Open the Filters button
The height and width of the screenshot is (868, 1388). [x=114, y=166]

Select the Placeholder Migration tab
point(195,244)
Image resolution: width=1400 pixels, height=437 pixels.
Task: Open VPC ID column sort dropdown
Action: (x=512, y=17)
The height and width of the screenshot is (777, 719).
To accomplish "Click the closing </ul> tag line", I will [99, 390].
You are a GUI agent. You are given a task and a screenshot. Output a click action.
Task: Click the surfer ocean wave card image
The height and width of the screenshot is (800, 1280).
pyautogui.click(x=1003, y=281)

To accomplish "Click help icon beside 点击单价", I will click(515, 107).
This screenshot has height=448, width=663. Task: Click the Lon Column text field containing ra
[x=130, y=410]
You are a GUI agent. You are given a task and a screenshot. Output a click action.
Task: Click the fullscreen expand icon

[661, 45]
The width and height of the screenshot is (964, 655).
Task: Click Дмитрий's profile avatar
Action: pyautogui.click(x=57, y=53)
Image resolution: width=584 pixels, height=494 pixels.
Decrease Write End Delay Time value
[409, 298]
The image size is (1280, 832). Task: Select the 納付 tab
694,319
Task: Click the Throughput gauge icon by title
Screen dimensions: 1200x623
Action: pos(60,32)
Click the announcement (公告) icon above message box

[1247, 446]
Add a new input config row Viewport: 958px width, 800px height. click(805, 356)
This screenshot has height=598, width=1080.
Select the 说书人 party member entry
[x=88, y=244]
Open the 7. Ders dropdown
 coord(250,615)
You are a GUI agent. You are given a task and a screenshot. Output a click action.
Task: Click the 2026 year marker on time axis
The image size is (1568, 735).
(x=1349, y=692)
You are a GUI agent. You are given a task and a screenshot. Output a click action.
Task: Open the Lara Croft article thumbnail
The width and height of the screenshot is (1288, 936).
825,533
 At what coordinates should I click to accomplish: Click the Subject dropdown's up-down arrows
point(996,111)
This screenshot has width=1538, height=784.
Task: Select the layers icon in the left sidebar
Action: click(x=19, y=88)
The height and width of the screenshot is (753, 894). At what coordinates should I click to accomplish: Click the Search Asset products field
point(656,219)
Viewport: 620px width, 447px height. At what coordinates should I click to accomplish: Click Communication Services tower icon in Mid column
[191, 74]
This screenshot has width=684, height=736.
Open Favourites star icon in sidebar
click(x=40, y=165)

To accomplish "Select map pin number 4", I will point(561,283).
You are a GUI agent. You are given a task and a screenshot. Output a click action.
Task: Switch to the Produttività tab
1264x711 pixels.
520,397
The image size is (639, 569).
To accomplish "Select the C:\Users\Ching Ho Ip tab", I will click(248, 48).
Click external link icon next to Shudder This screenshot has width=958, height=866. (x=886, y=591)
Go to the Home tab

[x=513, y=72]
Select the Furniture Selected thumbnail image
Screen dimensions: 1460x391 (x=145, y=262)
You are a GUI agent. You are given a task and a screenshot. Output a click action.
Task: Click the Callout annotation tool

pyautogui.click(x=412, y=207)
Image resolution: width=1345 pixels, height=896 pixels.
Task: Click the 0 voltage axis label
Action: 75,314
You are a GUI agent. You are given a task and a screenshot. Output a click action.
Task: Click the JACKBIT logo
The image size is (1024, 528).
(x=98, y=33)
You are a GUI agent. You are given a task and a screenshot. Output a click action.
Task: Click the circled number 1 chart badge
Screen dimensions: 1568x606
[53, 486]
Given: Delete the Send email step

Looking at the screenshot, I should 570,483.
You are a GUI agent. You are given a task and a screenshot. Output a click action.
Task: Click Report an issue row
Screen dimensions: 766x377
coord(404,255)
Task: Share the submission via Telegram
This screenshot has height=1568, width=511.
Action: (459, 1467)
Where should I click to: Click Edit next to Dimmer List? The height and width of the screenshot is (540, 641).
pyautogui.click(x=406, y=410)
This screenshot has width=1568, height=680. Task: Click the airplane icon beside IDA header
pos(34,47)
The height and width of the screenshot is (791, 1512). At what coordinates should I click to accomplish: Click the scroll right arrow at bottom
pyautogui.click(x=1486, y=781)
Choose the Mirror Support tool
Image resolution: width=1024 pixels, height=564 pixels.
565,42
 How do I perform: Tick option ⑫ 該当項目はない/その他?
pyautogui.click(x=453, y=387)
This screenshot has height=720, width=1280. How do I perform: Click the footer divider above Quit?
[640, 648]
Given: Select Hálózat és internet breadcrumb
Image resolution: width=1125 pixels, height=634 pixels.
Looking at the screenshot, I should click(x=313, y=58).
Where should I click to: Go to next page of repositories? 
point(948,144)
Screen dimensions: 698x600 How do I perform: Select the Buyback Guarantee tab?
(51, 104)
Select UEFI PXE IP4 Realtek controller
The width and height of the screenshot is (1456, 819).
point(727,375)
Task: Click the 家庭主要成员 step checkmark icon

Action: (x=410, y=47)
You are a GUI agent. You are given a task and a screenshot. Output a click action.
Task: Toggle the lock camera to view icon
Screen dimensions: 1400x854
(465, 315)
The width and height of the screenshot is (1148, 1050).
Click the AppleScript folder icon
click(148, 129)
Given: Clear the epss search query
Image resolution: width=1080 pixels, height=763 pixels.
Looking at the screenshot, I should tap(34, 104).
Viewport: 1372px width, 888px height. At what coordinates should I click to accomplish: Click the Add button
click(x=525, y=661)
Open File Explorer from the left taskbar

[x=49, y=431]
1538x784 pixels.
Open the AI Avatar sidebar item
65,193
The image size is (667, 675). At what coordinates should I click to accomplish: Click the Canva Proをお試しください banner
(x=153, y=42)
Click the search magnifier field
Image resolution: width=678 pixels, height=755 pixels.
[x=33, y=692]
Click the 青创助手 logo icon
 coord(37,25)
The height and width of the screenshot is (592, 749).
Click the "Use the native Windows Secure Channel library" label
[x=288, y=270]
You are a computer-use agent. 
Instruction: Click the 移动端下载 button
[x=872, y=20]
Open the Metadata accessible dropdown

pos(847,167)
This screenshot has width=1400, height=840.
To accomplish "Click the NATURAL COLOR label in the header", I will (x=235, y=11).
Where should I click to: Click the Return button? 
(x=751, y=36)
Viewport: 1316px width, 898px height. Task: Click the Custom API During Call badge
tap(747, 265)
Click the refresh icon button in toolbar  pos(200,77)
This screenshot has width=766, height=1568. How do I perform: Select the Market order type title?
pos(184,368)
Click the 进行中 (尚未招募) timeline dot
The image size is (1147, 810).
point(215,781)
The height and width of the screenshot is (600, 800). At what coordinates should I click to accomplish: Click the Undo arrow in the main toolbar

----

What is required:
Copy all of the lines above word for word, keeping their original order.

Answer in full:
Open the Filters button
The height and width of the screenshot is (868, 1388). [x=114, y=166]

Select the Placeholder Migration tab
point(195,244)
Image resolution: width=1400 pixels, height=437 pixels.
Task: Open VPC ID column sort dropdown
Action: (x=512, y=17)
The height and width of the screenshot is (777, 719).
To accomplish "Click the closing </ul> tag line", I will [99, 390].
You are a GUI agent. You are given a task and a screenshot. Output a click action.
Task: Click the surfer ocean wave card image
The height and width of the screenshot is (800, 1280).
pyautogui.click(x=1003, y=281)

To accomplish "Click help icon beside 点击单价", I will click(515, 107).
This screenshot has height=448, width=663. Task: Click the Lon Column text field containing ra
[x=130, y=410]
You are a GUI agent. You are given a task and a screenshot. Output a click action.
Task: Click the fullscreen expand icon

[661, 45]
The width and height of the screenshot is (964, 655).
Task: Click Дмитрий's profile avatar
Action: pyautogui.click(x=57, y=53)
Image resolution: width=584 pixels, height=494 pixels.
Decrease Write End Delay Time value
[409, 298]
The image size is (1280, 832). Task: Select the 納付 tab
694,319
Task: Click the Throughput gauge icon by title
Screen dimensions: 1200x623
Action: pos(60,32)
Click the announcement (公告) icon above message box

[1247, 446]
Add a new input config row Viewport: 958px width, 800px height. click(805, 356)
This screenshot has height=598, width=1080.
Select the 说书人 party member entry
[x=88, y=244]
Open the 7. Ders dropdown
 coord(250,615)
You are a GUI agent. You are given a task and a screenshot. Output a click action.
Task: Click the 2026 year marker on time axis
The image size is (1568, 735).
(x=1349, y=692)
You are a GUI agent. You are given a task and a screenshot. Output a click action.
Task: Open the Lara Croft article thumbnail
The width and height of the screenshot is (1288, 936).
825,533
 At what coordinates should I click to accomplish: Click the Subject dropdown's up-down arrows
point(996,111)
This screenshot has width=1538, height=784.
Task: Select the layers icon in the left sidebar
Action: click(x=19, y=88)
The height and width of the screenshot is (753, 894). At what coordinates should I click to accomplish: Click the Search Asset products field
point(656,219)
Viewport: 620px width, 447px height. At what coordinates should I click to accomplish: Click Communication Services tower icon in Mid column
[191, 74]
This screenshot has width=684, height=736.
Open Favourites star icon in sidebar
click(x=40, y=165)

To accomplish "Select map pin number 4", I will point(561,283).
You are a GUI agent. You are given a task and a screenshot. Output a click action.
Task: Switch to the Produttività tab
1264x711 pixels.
520,397
The image size is (639, 569).
To accomplish "Select the C:\Users\Ching Ho Ip tab", I will click(248, 48).
Click external link icon next to Shudder This screenshot has width=958, height=866. (x=886, y=591)
Go to the Home tab

[x=513, y=72]
Select the Furniture Selected thumbnail image
Screen dimensions: 1460x391 (x=145, y=262)
You are a GUI agent. You are given a task and a screenshot. Output a click action.
Task: Click the Callout annotation tool

pyautogui.click(x=412, y=207)
Image resolution: width=1345 pixels, height=896 pixels.
Task: Click the 0 voltage axis label
Action: 75,314
You are a GUI agent. You are given a task and a screenshot. Output a click action.
Task: Click the JACKBIT logo
The image size is (1024, 528).
(x=98, y=33)
You are a GUI agent. You are given a task and a screenshot. Output a click action.
Task: Click the circled number 1 chart badge
Screen dimensions: 1568x606
[53, 486]
Given: Delete the Send email step

Looking at the screenshot, I should 570,483.
You are a GUI agent. You are given a task and a screenshot. Output a click action.
Task: Click Report an issue row
Screen dimensions: 766x377
coord(404,255)
Task: Share the submission via Telegram
This screenshot has height=1568, width=511.
Action: (459, 1467)
Where should I click to: Click Edit next to Dimmer List? The height and width of the screenshot is (540, 641).
pyautogui.click(x=406, y=410)
This screenshot has width=1568, height=680. Task: Click the airplane icon beside IDA header
pos(34,47)
The height and width of the screenshot is (791, 1512). At what coordinates should I click to accomplish: Click the scroll right arrow at bottom
pyautogui.click(x=1486, y=781)
Choose the Mirror Support tool
Image resolution: width=1024 pixels, height=564 pixels.
565,42
 How do I perform: Tick option ⑫ 該当項目はない/その他?
pyautogui.click(x=453, y=387)
This screenshot has height=720, width=1280. How do I perform: Click the footer divider above Quit?
[640, 648]
Given: Select Hálózat és internet breadcrumb
Image resolution: width=1125 pixels, height=634 pixels.
Looking at the screenshot, I should click(x=313, y=58).
Where should I click to: Go to next page of repositories? 
point(948,144)
Screen dimensions: 698x600 How do I perform: Select the Buyback Guarantee tab?
(51, 104)
Select UEFI PXE IP4 Realtek controller
The width and height of the screenshot is (1456, 819).
point(727,375)
Task: Click the 家庭主要成员 step checkmark icon

Action: (x=410, y=47)
You are a GUI agent. You are given a task and a screenshot. Output a click action.
Task: Toggle the lock camera to view icon
Screen dimensions: 1400x854
(465, 315)
The width and height of the screenshot is (1148, 1050).
Click the AppleScript folder icon
click(148, 129)
Given: Clear the epss search query
Image resolution: width=1080 pixels, height=763 pixels.
Looking at the screenshot, I should tap(34, 104).
Viewport: 1372px width, 888px height. At what coordinates should I click to accomplish: Click the Add button
click(x=525, y=661)
Open File Explorer from the left taskbar

[x=49, y=431]
1538x784 pixels.
Open the AI Avatar sidebar item
65,193
The image size is (667, 675). At what coordinates should I click to accomplish: Click the Canva Proをお試しください banner
(x=153, y=42)
Click the search magnifier field
Image resolution: width=678 pixels, height=755 pixels.
[x=33, y=692]
Click the 青创助手 logo icon
 coord(37,25)
The height and width of the screenshot is (592, 749).
Click the "Use the native Windows Secure Channel library" label
[x=288, y=270]
You are a computer-use agent. 
Instruction: Click the 移动端下载 button
[x=872, y=20]
Open the Metadata accessible dropdown

pos(847,167)
This screenshot has width=1400, height=840.
To accomplish "Click the NATURAL COLOR label in the header", I will (x=235, y=11).
Where should I click to: Click the Return button? 
(x=751, y=36)
Viewport: 1316px width, 898px height. Task: Click the Custom API During Call badge
tap(747, 265)
Click the refresh icon button in toolbar  pos(200,77)
This screenshot has width=766, height=1568. How do I perform: Select the Market order type title?
pos(184,368)
Click the 进行中 (尚未招募) timeline dot
The image size is (1147, 810).
point(215,781)
The height and width of the screenshot is (600, 800). At what coordinates should I click to accomplish: Click the Undo arrow in the main toolbar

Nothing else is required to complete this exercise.